> **Problem requirements**
Exactly the lines from the line that has "Screen dimensions: 1568x455" through the final line below are to be retyped, and the pictures are not.

Stored data Block Start

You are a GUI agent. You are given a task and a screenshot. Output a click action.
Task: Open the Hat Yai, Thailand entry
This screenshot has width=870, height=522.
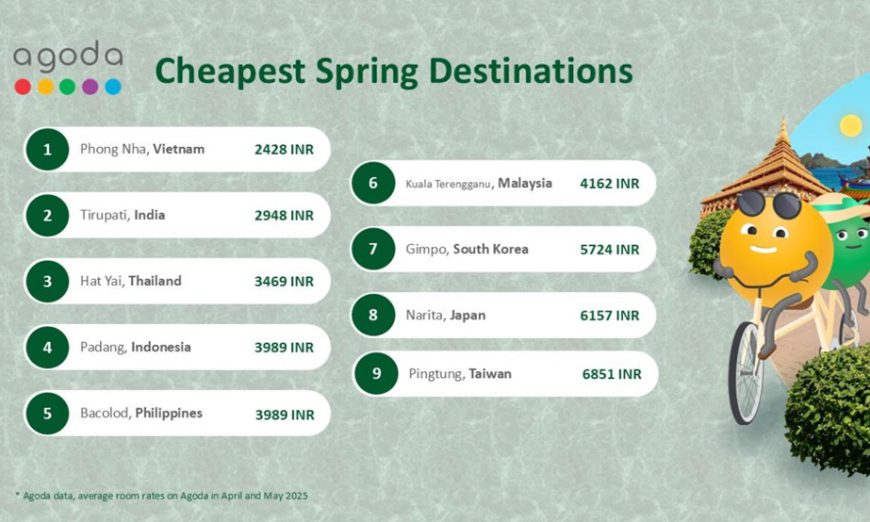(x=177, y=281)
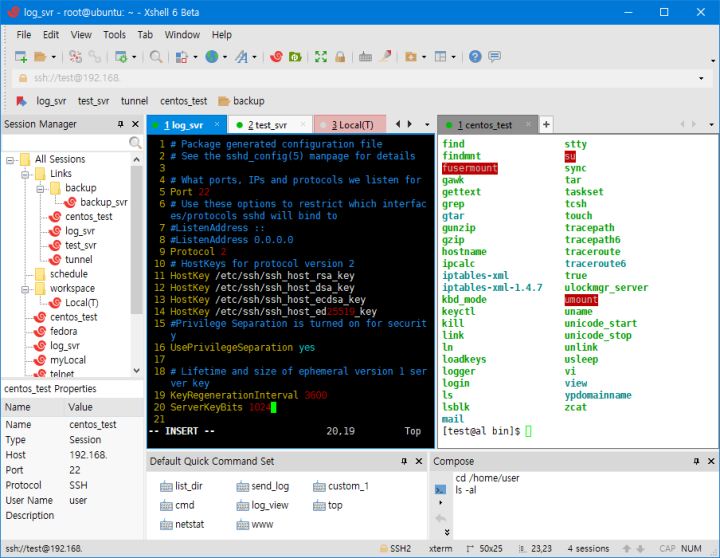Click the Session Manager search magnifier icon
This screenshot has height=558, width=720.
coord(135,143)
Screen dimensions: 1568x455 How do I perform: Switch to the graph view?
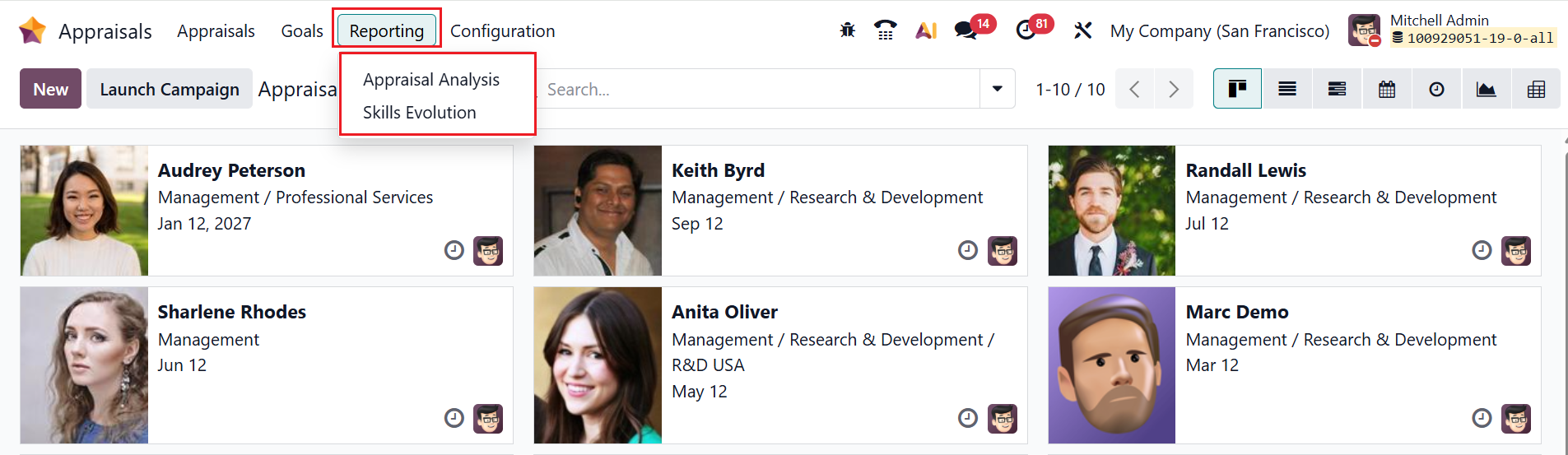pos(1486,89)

Stored data Block End

> **Task output**
Screen dimensions: 1568x455 How do I perform: Switch to the graph view?
pos(1486,89)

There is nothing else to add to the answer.